TASK TO COMPLETE -
Answer these questions using the compiler diff below.
1. Which file does the compiler diff modify?
2. What parameter does the new `__init__` signature add, and what is its default value?
3. What does the docstring say `real_data_ratio` is?
>> start READING TEXT
AICrossSim · booth-algo · May 19, 2026
diff --git a/aten/plena/compiler.py b/aten/plena/compiler.py
@@ -31,12 +31,20 @@ class PlenaCompiler(
     program-builder helpers on top. Operations eagerly emit ISA text.
     """
 
-    def __init__(self, mlen: int = 64, blen: int = 4, real_data_ratio: float = 1.125, unroll_loops: bool = False):
+    def __init__(
+        self,
+        mlen: int = 64,
+        blen: int = 4,
+        real_data_ratio: float = 1.125,
+        unroll_loops: bool = False,
+        mram_tile_capacity: int = 4,
+    ):
         """
         Args:
             mlen: Matrix tile size (default 64)
             blen: Vector tile size (default 4)
             real_data_ratio: HBM storage ratio (MXFP8 format = 1.125)
>> end READING TEXT
>> start ENTRIES PROVIDED
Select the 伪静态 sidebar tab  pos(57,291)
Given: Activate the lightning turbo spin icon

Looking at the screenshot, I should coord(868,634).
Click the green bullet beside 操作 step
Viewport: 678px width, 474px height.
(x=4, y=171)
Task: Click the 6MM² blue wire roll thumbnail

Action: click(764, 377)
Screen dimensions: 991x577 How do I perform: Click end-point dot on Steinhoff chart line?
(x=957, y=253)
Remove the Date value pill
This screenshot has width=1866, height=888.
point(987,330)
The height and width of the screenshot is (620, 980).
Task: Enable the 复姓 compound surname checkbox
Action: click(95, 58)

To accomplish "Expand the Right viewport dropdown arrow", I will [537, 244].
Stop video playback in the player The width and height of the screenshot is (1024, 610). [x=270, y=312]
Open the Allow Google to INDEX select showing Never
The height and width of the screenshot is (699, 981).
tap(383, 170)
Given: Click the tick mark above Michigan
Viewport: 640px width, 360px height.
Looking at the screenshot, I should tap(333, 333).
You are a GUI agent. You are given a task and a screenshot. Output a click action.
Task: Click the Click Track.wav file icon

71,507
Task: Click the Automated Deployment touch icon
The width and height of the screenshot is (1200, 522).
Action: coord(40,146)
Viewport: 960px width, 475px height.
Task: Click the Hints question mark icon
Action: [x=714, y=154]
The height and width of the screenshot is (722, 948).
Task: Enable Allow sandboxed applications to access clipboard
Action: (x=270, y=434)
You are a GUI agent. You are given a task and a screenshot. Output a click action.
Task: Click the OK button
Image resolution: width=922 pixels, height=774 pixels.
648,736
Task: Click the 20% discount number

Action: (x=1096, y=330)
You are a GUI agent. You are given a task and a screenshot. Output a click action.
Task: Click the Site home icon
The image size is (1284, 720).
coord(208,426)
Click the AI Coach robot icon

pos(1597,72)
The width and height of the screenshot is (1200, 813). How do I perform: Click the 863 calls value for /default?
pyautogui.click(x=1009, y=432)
>> end ENTRIES PROVIDED
SOLUTION FOR THIS EXERCISE -
1. aten/plena/compiler.py
2. `mram_tile_capacity`, with a default of 4
3. The HBM storage ratio (MXFP8 format = 1.125)